Testing and analysis were performed for a luxury timeshare in Orlando,

2 walls were tested: The wall between units 209A and 210A and the wall between 211A and 212A.

Both tests were performed late in the afternoon, around 5PM, when the construction on the adjacent job site was sufficiently low, but at times, still audible.

 

Description of Tests (2):

  1. Airborne Test (ASTC) was performed in accordance with ASTM E336 between units 209A and 210A in their respective kitchen/living room areas
    • This test was used to determine how much sound the wall assembly blocks between adjacent A Units.
    • The wall assembly tested was:
      • 1 Layer of 5/8” Type X Drywall Each Side, 1 Layer of 1/8” Wall Blokker Membrane One Side, 25-Gauge Steel Studs 16” o.c. and R-13 fiberglass insulation batting in the cavity
      • The wall assembly also included a hollow-core door in the center, a 4” air gap, and another hollow-core door. Each door had automatic door sweeps that were engaged.
  2. Airborne Test (ASTC) was performed in accordance with ASTM E336 between units 211A and 212A
    • This test was used to determine how much sound the wall assembly blocks between adjacent A Units.
    • The wall assembly tested was:
      • 1 Layer of 5/8” Type X Drywall One Side, 2 Layers of 5/8” Type X Drywall One Side, 25-Gauge Steel Studs 16” o.c. and R-13 fiberglass insulation batting in the cavity
      • The wall assembly also included a hollow-core door in the center, a 4” air gap, and another hollow-core door. Each door had automatic door sweeps that were engaged.
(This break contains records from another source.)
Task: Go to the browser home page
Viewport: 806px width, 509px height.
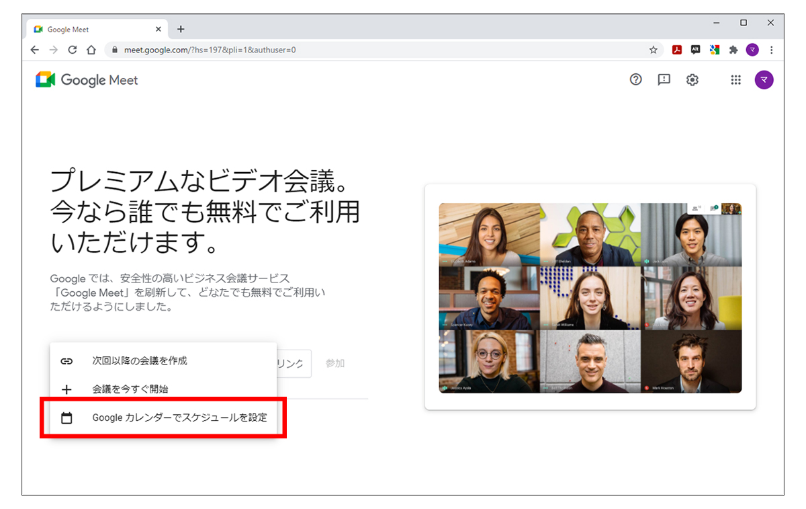Action: (91, 50)
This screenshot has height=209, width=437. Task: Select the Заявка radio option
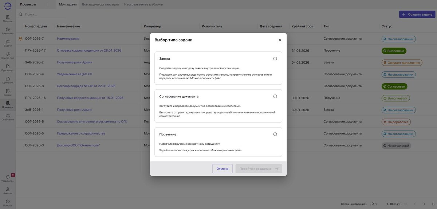coord(275,59)
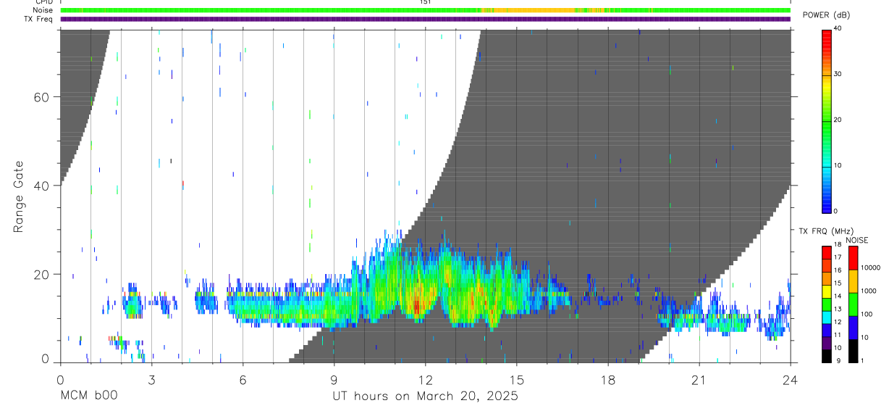889x411 pixels.
Task: Click the TX FRQ (MHz) color scale
Action: pyautogui.click(x=826, y=304)
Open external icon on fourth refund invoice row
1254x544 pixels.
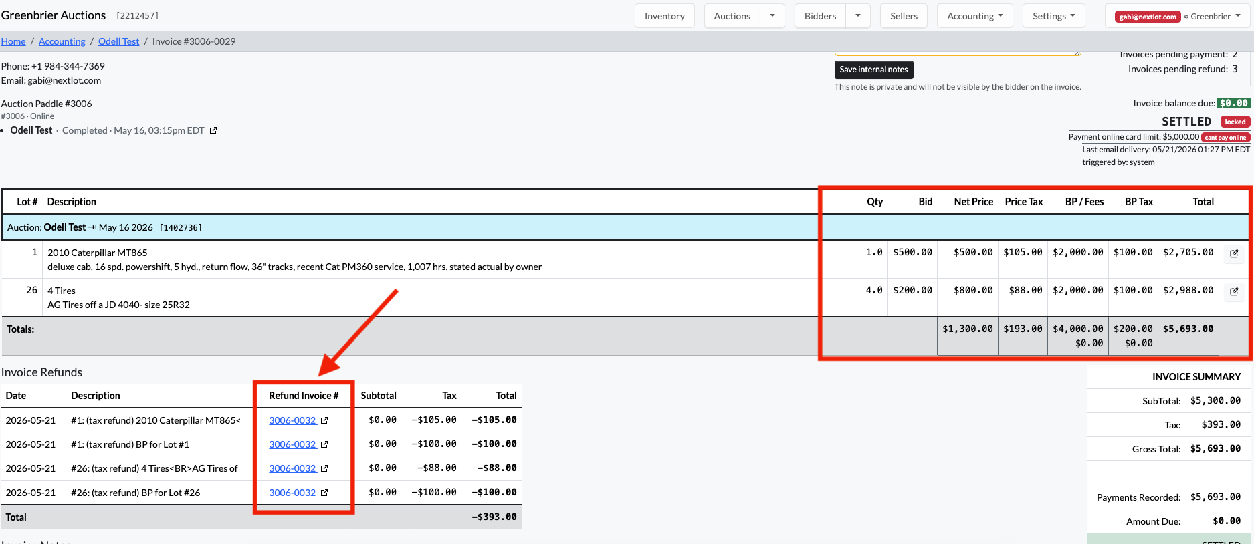324,493
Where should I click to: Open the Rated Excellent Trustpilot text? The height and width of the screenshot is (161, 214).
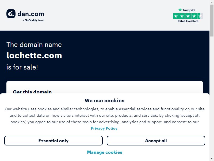point(188,21)
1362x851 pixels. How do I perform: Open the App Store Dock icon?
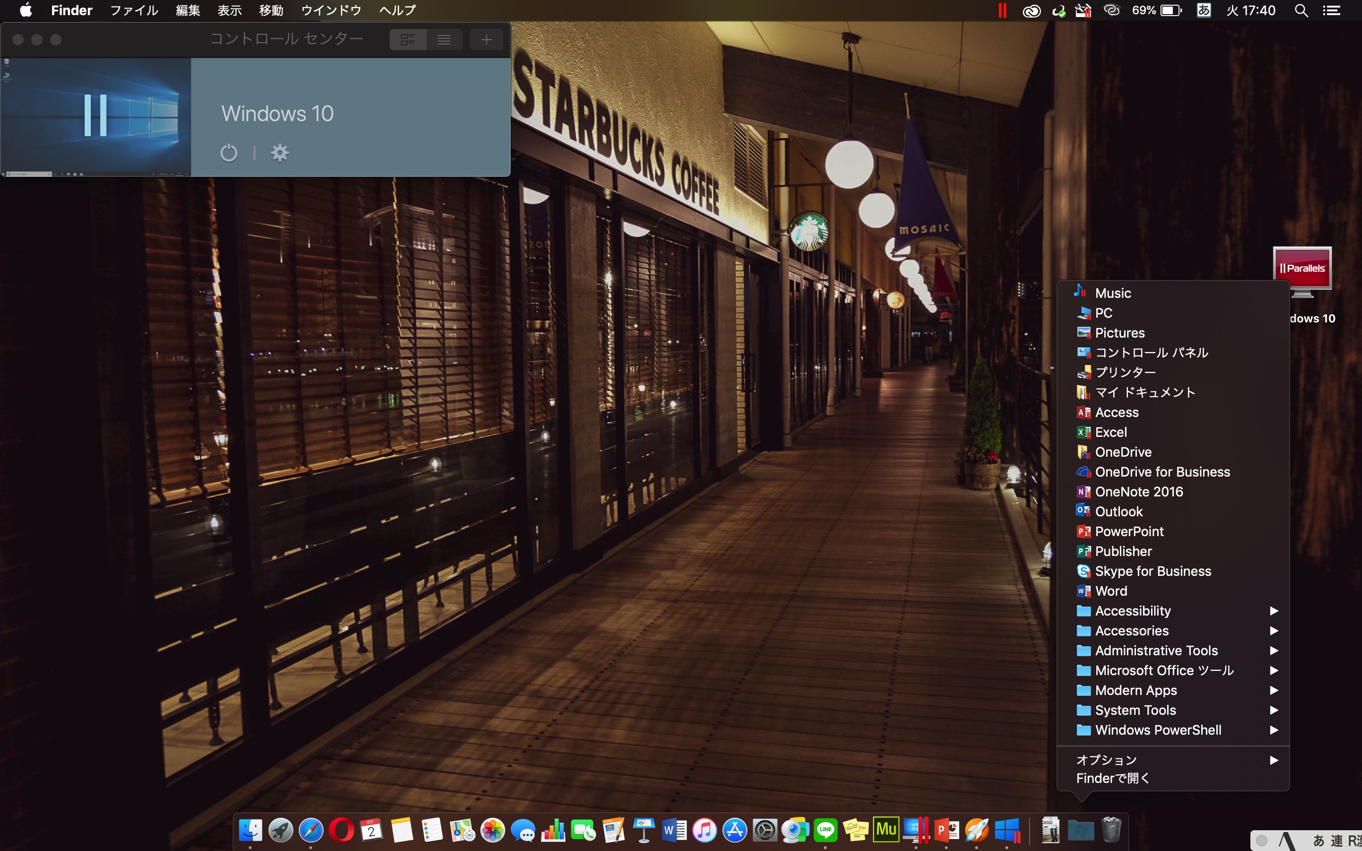point(734,830)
Summary Findings & Recommendations:

The two tests had very similar results, due at least in some part to hollow-core doors in the center of each wall. The test with the soundproofing membrane did perform at 2 points higher, achieving an ASTC (Field or Apparent Sound Transmission Class) of 46, while the gypsum-only wall achieved an ASTC of 44. The Florida Building Code, Section 1207.2, requires an ASTC of 45 for walls between adjacent dwelling units.

After testing was complete, a brief leak check was performed to determine where the majority of the sound was located. In the case of the first room, the sound level at the wall was 60.8 dBA, but reached 69.8 at the base of the door. The second unit had similar results.
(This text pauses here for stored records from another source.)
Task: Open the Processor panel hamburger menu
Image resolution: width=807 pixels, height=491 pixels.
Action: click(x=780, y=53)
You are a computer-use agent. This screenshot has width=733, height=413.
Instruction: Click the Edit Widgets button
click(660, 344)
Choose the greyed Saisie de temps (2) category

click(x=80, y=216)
Ultimately, combining the wall containing the soundproofing membrane with solid core doors between the units, and ensuring the door sweeps are adequately sealed, may result in an ASTC of 50 or more.
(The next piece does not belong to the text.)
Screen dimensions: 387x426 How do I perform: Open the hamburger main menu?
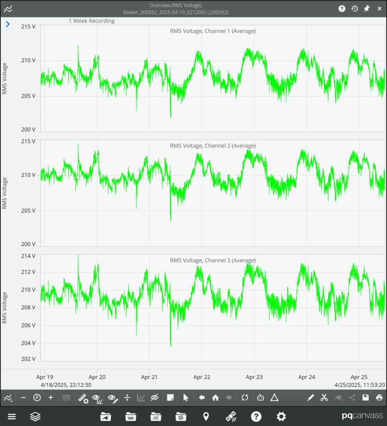pos(12,416)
commercial acoustics door sweep

Figure 1: Door Sweep from 3” off of ground

 

commercial acoustics door sweep

Figure 2: Door Sweep from 1” off of ground

 

As you can see in the images above, the door sweeps may appear to be engaged just a few inches off the ground. However, by laying flat, you may be able to see any small gaps or “tilted” engagement of the sweep in a closed door.